__Goal of the exercise__: In the copy, keep every record exact and leave out all images.

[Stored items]
>>>

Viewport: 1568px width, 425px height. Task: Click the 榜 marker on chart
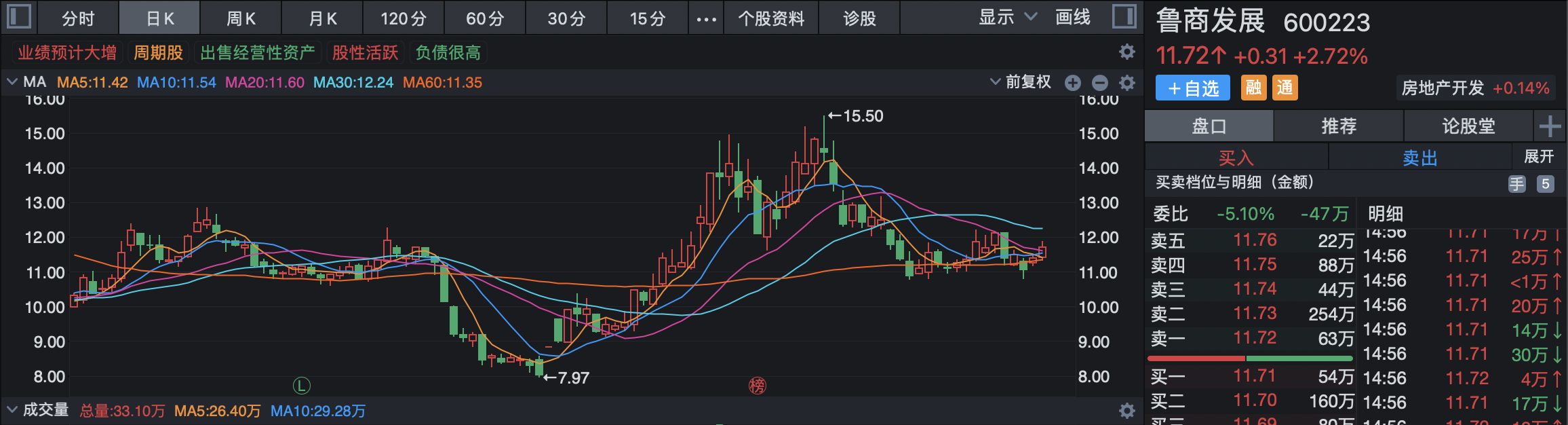[757, 386]
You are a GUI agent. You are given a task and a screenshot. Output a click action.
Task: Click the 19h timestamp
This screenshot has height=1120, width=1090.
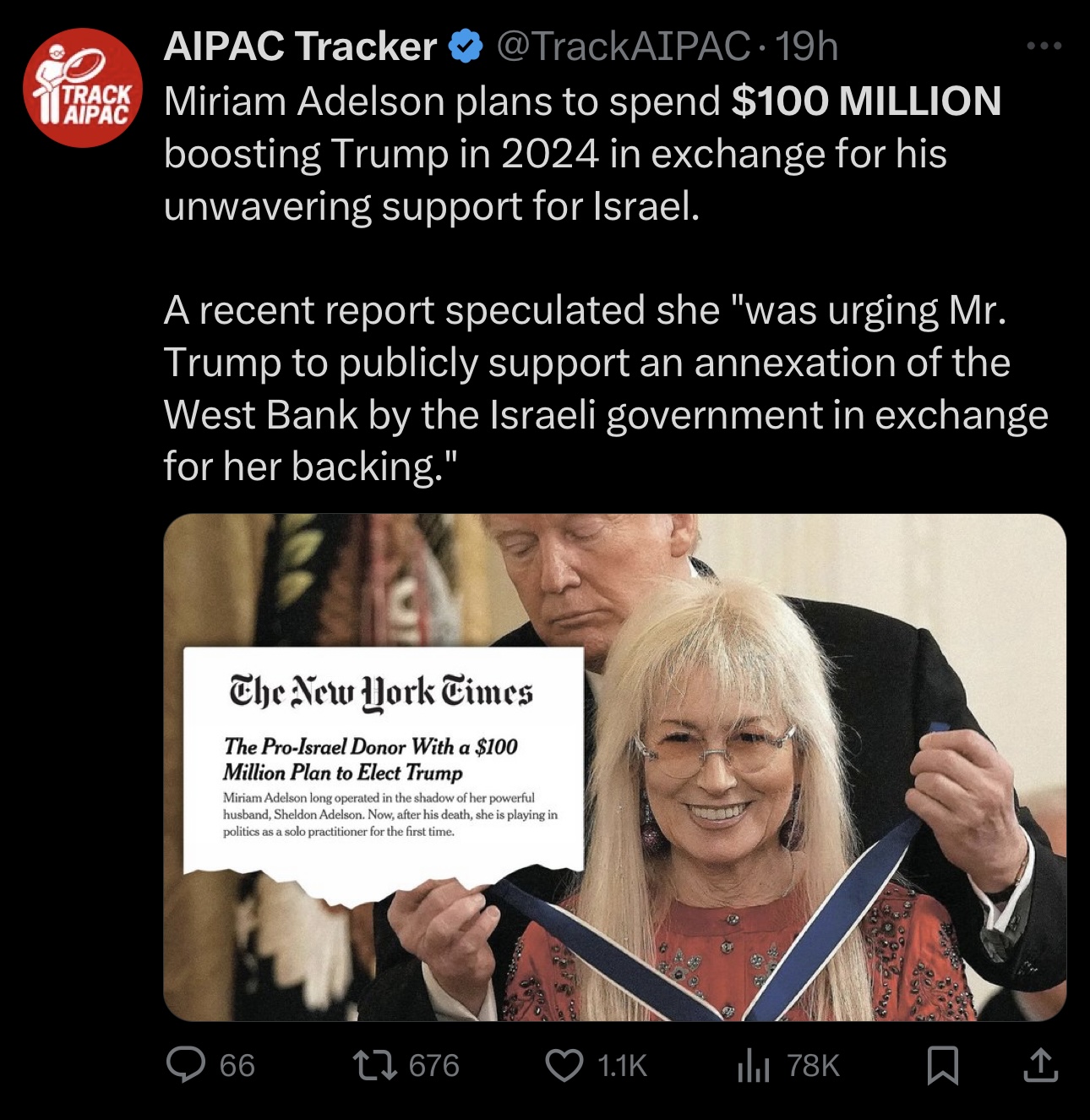[x=806, y=46]
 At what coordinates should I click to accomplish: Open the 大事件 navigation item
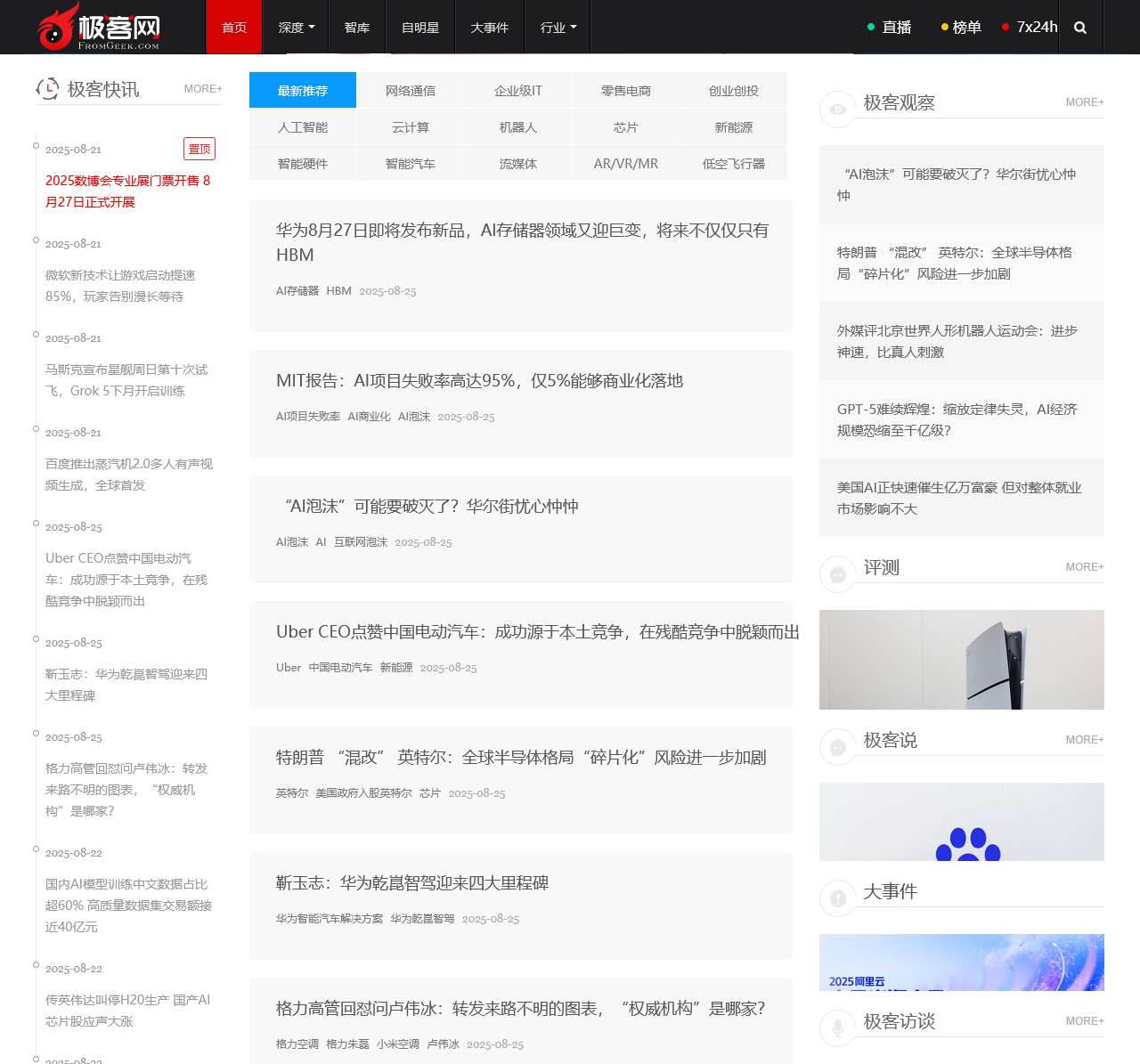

<<<

__Worked solution__:
Viewport: 1568px width, 425px height. Task: Click the 榜 marker on chart
[757, 386]
You are a GUI agent. You are given a task and a screenshot. Output a click action.
Task: Click the 19h timestamp
This screenshot has height=1120, width=1090.
[x=806, y=46]
 At what coordinates should I click to accomplish: Open the 大事件 navigation item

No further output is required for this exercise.